Introduction to Imaging


Introduction

Rapid advancement of medical imaging in the last few decades has significantly enhanced the role of imaging in medicine. Imaging plays an integral role in the evaluation of many of the diseases confronted by the otolaryngologist. It is performed for diagnosis, staging of tumors, assessing efficacy of therapy, follow-up, and guidance for procedures.

Imaging in the head and neck, like no other area of the human body, differs considerably based on the specific anatomic area of interest. In fact, unique imaging protocols have been designed for at least 9 specific areas of the head and neck. These include from superior to inferior the cerebellopontine angle-internal auditory canal (CPA-IAC), skull base, temporal bone, orbit, sinus and nose, suprahyoid neck, infrahyoid neck, pharynx, and larynx. Clinical history and physical findings in combination with high-resolution imaging available today create the possibility of a highly specific clinical-radiologic diagnosis. Computed tomography (CT) and magnetic resonance (MR) form the backbone of the imaging work-up of patients with diseases of the head and neck.

Imaging Modalities

In the past, radiography ("plain films" and "tomography") played a significant, but not very effective, role in imaging of the head and neck. With the emergence of advanced imaging, the role of radiography has virtually disappeared. Currently, CT, MR, and PET/CT are the most commonly performed imaging modalities for diseases of the head and neck. Modern multidetector, multiplanar CT now creates exquisite anatomical detail allowing the diagnosis of very small lesions, such as temporal bone otosclerosis, not thought possible even a decade ago. MR techniques, such as multiplanar thin-section enhanced, fat-saturated T1, allow the imager to identify subtle findings, such as perineural tumor spread along extracranial portions of cranial nerves. The use of a variety of MR sequences (T1, T2, FLAIR, GRE, enhanced T1 fat-saturated) permit the imager to differentiate tissue types, such as normal muscle from tumor. Other unique MR sequences can suggest specific diagnoses, such as the case of diffusion weighted imaging (DWI) MR sequence being highly specific for the diagnosis of epidermoid.

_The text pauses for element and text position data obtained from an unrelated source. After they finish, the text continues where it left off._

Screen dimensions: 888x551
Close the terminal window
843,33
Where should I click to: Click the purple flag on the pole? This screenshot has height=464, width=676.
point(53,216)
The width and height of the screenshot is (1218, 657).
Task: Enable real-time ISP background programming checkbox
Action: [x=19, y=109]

Likewise, fluorodeoxyglucose positron emission tomography (FDG-PET)/CT imaging has a distinct role in the imaging of patients with squamous cell carcinoma (SCCa) staging and follow-up. Metabolically active primary tumor and malignant nodes mapped against an underlying contrast-enhanced CT can help differentiate normal tonsillar tissue and reactive nodes from invasive SCCa primary and metastatic nodes. Ultrasound and color Doppler are useful in evaluating the head and neck vasculature. Ultrasound is also used to evaluate neck masses and localize them for fine-needle aspiration.

CT

CT technology relies on the same physical principles as x-rays. The differential absorption of the x-ray beam by different tissues produces varied levels of density in the image (see Table 1), which on CT scans are measured in Hounsfield units (HU). This can be displayed in cross-sectional format or in multiple planes. Multidetector CT has enlarged the capability of CT with faster scans, greater spatial resolution, and multiplanar reformations.

Nonenhanced CT (NECT)

The role for NECT in head and neck imaging is small. A ductal stone, lesion chondroid (cartilaginous) or osteoid (bony) matrix, or radiopaque foreign body can be seen in the presence of contrast in the vessels of the neck. As a rule, contrast-enhanced CT (CECT) is done in all soft tissue neck imaging examinations if renal function and allergy history allow.